All Methodists are saved by faith through the grace of God. After that they divide into two sorts, the Jewish Methodists and the Gentile Methodists (which are technical terms). The latter think that Romans 13:8-10 and Romans 14 make up the constitution of a new realm of a spirit which is free from sin, and that to be pleasing to God means to seek diligently to comply with the Golden Rule and to look for and expect success in doing so through the Holy Spirit given to the believer.
The Jewish Methodists, on the other hand, think that while the Golden Rule indicates most of what God requires to be pleasing to him, there are other, supplemental regulations.
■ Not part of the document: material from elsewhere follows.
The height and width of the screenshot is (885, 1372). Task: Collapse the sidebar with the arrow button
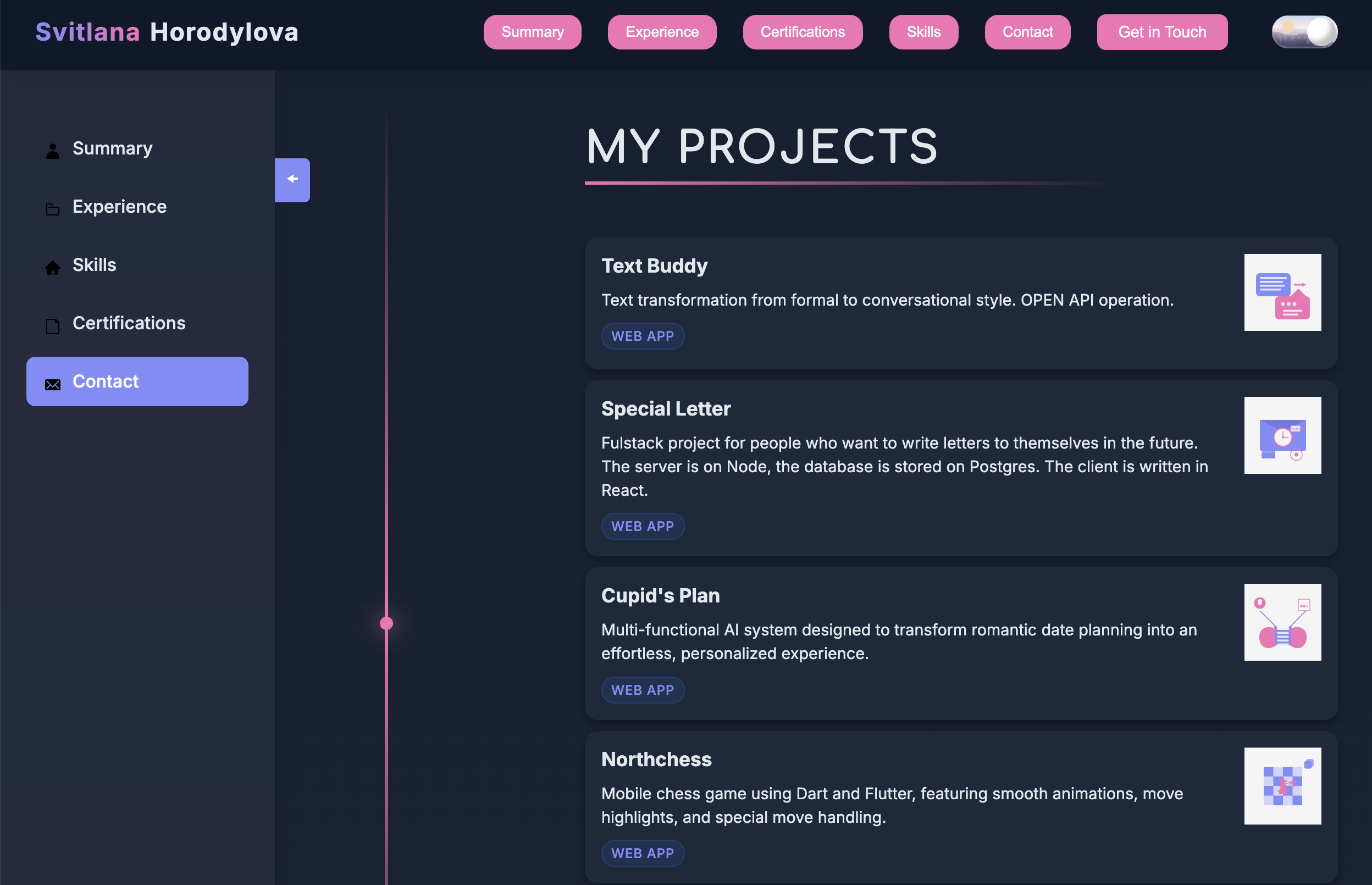(292, 180)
There is then often disagreement as to what comprises a supplemental regulations; are blood sausages (a delicacy of many German Methodists) forbidden (per Acts 15:28-29), for example, and are romantic embraces among men sinful (per Romans 1)?
Two practical consequences arise from these differences in outlook. The Gentile Methodists tend to spend time in figuring out how to love their neighbor in the most effective way and then doing so, while the Jewish Methodists, who are equally concerned about love of neighbor, expend time and energy in search of these supplemental and sometimes illusive regulations. [There is, however, little or no fear on the part of the Jewish Methodist about missing what God requires to be pleasing to him, for they are convinced in faith that their diligent search for these requirements is all the same to God as the actual discovery and implementation would be; and that it is one of the tasks of the Holy Spirit in the Methodist to promote a sincere and meaningful search.]
Likewise, the Gentile Methodists, since they believe that the Golden Rule is the sole arbiter of conscience for the Methodist, have little interest in further revelations and tend to dismiss allegations of such (by cults, for example) in order to focus on the application of the Golden Rule in the here and now. The Jewish Methodists, on the other hand (and particularly youthful ones), since they accept the premise that supplemental regulations are needful, are more susceptible to claims that additional regulations are in fact given, either in the scriptures or even independently of them by means of new revelations.
The Gentile and Jewish Methodists get along for the most part because either, upon discovering that something is offensive to the other (even though compatible with the Golden Rule), will seek to shield that other from exposure to that something (per Romans 14). For example, a Gentile Methodist in Germany would not intentionally serve blood sausages in the presence of Jewish Methodist visitors who considered the infusion of blood from another being as sinful.